しかしこのIPOチャレンジポイント、当選するのにどのくらいのポイントが必要なのか気になる人も多いと思いますので、その辺について詳しく触れてみたいと思います。

IPOチャレンジポイントでどう有利になるのか?

IPOチャレンジポイントの詳細が見えてこない原因のひとつとして、ポイント使用でどう有利になるのか見えない点が挙げられます。

常識的に考えれば2つの可能性があり…

  • ■使用するポイント量に比例して当選確率が上がる
  • ■使用したポイントの量が多い人から当選する

SBI証券の説明を見ると「IPOチャレンジポイントをご使用いただくことによりIPOが当選しやすくなる」とありますので、これを額面通りに受け取れば使用ポイント量に応じて当選確率が上がるように感じますが…
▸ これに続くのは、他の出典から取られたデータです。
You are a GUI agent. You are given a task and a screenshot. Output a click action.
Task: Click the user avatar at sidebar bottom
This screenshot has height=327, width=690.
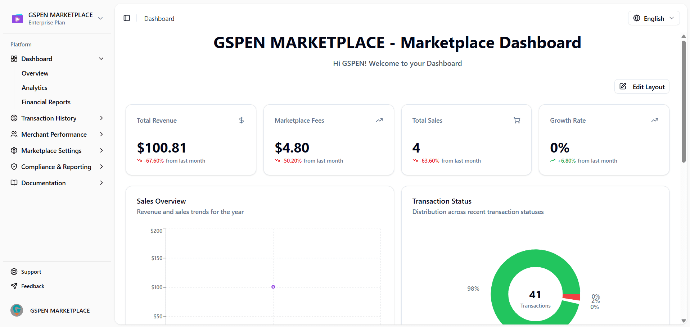[x=17, y=310]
まず前提として、SBI証券はネット抽選に回される分の70%を抽選で、30%をポイントでの抽選という形になっています。つまり仮にネット抽選に回される枚数が1,000枚だったとすればIPOチャレンジポイントでの当選枠は300枚ということになります。

使ったポイント分当選確率が上がるのであればわざわざポイント枠を作る必要はないため、使用したポイントの量が多い人から配分するという線が現実的。

そう考えると「当選確率が上がる」というよりは「配分される可能性が高まる」と言った方が適切だと思うのですが…

この疑問を解消すべくSBI証券にメールで問い合わせしてみました。

IPOチャレンジポイントのルール

こんなアホな質問にも真摯に答えて頂きありがとうございます。

この中ではハッキリと「ご申告いただいたIPOチャレンジポイント数の多いお客様順に配分を実施させていただきます」と明記されており、疑問は解決。

当選に必要なIPOチャレンジポイントの量は?

さて、ここからが本題。IPOに当選するにはどの程度のチャレンジポイントが必要になるのでしょうか?

実はネット上にはこの議題に関する情報が結構溢れているのですが、当選報告などから必要ポイントを割り出すとその多くは200ポイント前後必要になるとする結論に至っています。

200ポイントということは、上場が活発化し取扱が多い現在ですら貯めるには3年弱ほどかかる計算になり、結構気の遠くなる話ですよね。

ただ、今現在必死にポイントを溜めている私ですが、2016年に気まぐれにポイントを使って当選したことがありました。

IPOチャレンジポイントでの当選

このPR TIMESという銘柄は多くのIPOサイトでS〜Dの5段階評価のうち上から2番目のA判定と期待のIPOで、必要ポイントは200ポイント弱くらいになるのではないかと見られていましたが、私は50ポイントで当選しています。

SBI証券が主幹事でネット抽選での配分は約2,900枚と多かったためポイント枠ではなく一般の抽選で当選した可能性もありますが、数千万円レベルの資産をつぎ込んでいる猛者がひしめくSBI証券にあって、これだけの人気銘柄がたった2,400株(24枚)の申し込みで当選するのか…という疑問もあります。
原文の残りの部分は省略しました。